November 10, 2014 – Do fleas exhibit sexual dimorphism (anatomical differences between male and female)? Can you separate the female fleas from the males when you see them? Does it really matter? Yes, yes and YES!
Do the math. Females are egg layers, and after 60 million years on the planet; they’ve perfected their technique. Think somewhere in the neighborhood of 100 eggs per day. At that rate, ten females can fill your house with a 1,000 eggs a day; 7,000 a week, and 28,000 a month. Get the picture? Birds, fish and reptiles are egg laying light weights compared to the flea.
In this day and age it can be challenging to visually distinguish men from women. Elaine on Seinfeld exemplified it by saying, “The women’s body is like a work of art; whereas the man’s body is utilitarian, like a Jeep.” Size, shape, hair style, clothing, walk, voice, or even jewelry are unreliable indicators for humans. Birds make it a little simpler by being colorful (males) versus bland (females). Fleas are the easiest of all – they’re all black in color; but the females are large and the males are small. And that never changes.
The bottom line – If you see large fleas on your dog or cat – you have many more to come. Rule of thumb: If you see one mouse in your house; there are probably 100 more that you don’t see. In the world of fleas; it’s closer to an unseen thousands.
When female fleas are not romancing males and laying eggs; they’re eating and pooping. That rounds out the life of a flea. They need to consume blood to lay their eggs; and they need to poop out the blood to feed their young. Flea eggs are white and oval; whereas poops are black and curly-Q shaped. Eggs and flea feces fall freely to the ground where the eggs hatch into hungry larvae (they look like miniature white caterpillars) that feed on the mouth-watering excrement. How can you tell the difference between black specks of flea blood and garden variety sand or soil? Put them on a white piece of paper and add a drop of water; if they dissolve into a red liquid – it’s flea feces.

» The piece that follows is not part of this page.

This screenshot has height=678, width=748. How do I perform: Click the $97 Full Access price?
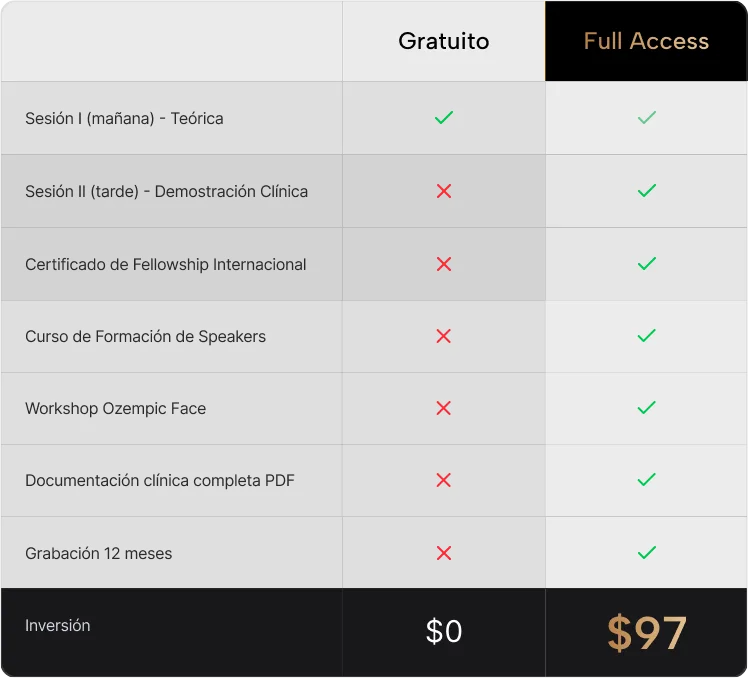point(647,632)
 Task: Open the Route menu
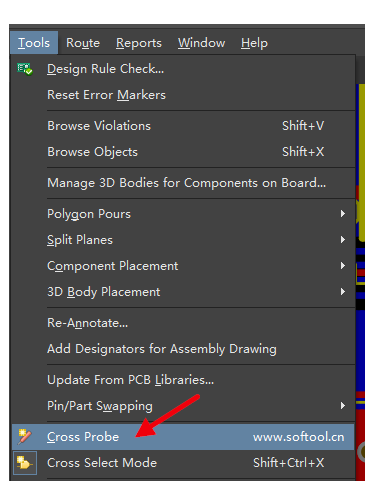point(83,43)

So how is the poop of your pet, the poop of their parasites, and the poop of the public all potentially related? Can you say, “Tapeworm?” Tapeworms lay eggs too, but unlike most worms, they encase them in a terminal segment of their body (the size and likeness of a rice grain). Fleas spend a fair amount of their time around the back half of your pet, an inaccessible area of the body, and because of it; flea feces and eggs end up in the pet’s stool. Adult fleas can’t actually “bite,” because they have a siphon for sucking blood (like a mosquito) rather than biting mouth parts, but the larvae are great at biting and eating just about anything they come across, including tapeworm segments. Get the connection?
Flea larvae carry tapeworm eggs through their development to the adult flea. While in the process of normal grooming; dogs or cats accidentally swallow fleas. It happens all the time, especially by barb-tongued cats that swallow nearly 99% of their fleas. Not a real problem (additional insect protein) unless the flea is full of tapeworm eggs. The ingested flea sacrifices its life to give birth to a bunch of blood sucking flatworms. A cycle the worms depend on for their existence. What are the odds you or your child might swallow a flea? Fortunately, low, but improved by unsafe pooper scooping habits, sleeping with your dog or cat, or lack of adequate flea control? Reports suggest that we likely swallow an occasional spider in our sleep. Why not fleas? They come in much higher numbers.
Without appearing totally “anal” about this subject, there’s another important aspect of flea feces that could be considered a dimorphism of defecation. Fleas are “obligate” parasites, which is to say, they live on their host. In a perfect world they would not harm their home; and that is why normal dogs and cats typically do not react to the presence of fleas, i.e. no itching or scratching. They live happily together and both perform normal bodily functions. So what’s the wrench in the works? It starts with an “A” and ends with a “Why.” Allergy literally means “strange disease,” because we don’t know why we, or our pets, have it. It doesn’t do any good for your pet or the flea.
Flea allergy dermatitis (FAD) causes intense itching; resulting in dislodging, maiming and killing of fleas, and discomfort, self mutilation and infection for your pet. Being chased around the body by an endless scourge of chewing and scratching tends to dramatically lower the numbers of fleas and seriously disrupt their bathroom habits. Hence the flea becomes the hunted and the helper. Hunted for the harm it does, and the helper for what it can tell us:
1. You can easily find fleas on normal dogs and cats; while they live happily without harming their skin. You will have a difficult time finding fleas on a flea allergic dog or cat; as the volatile living conditions preclude their survival.
2. Flea poops will appear as curly-Q’s on normal dogs and cats; where the fleas have plenty of time to empty their entire bowels. Flea poops will appear as small fragments (sand grains) on a flea allergic dog or cat; as their eliminating behavior is constantly disrupted.
Summary: The evidence of flea allergy, in dogs and cats, is not the flea; it’s the flea poop.
Take home message: Get rid of the fleas; and all the poop business and tapeworm problems go away with them.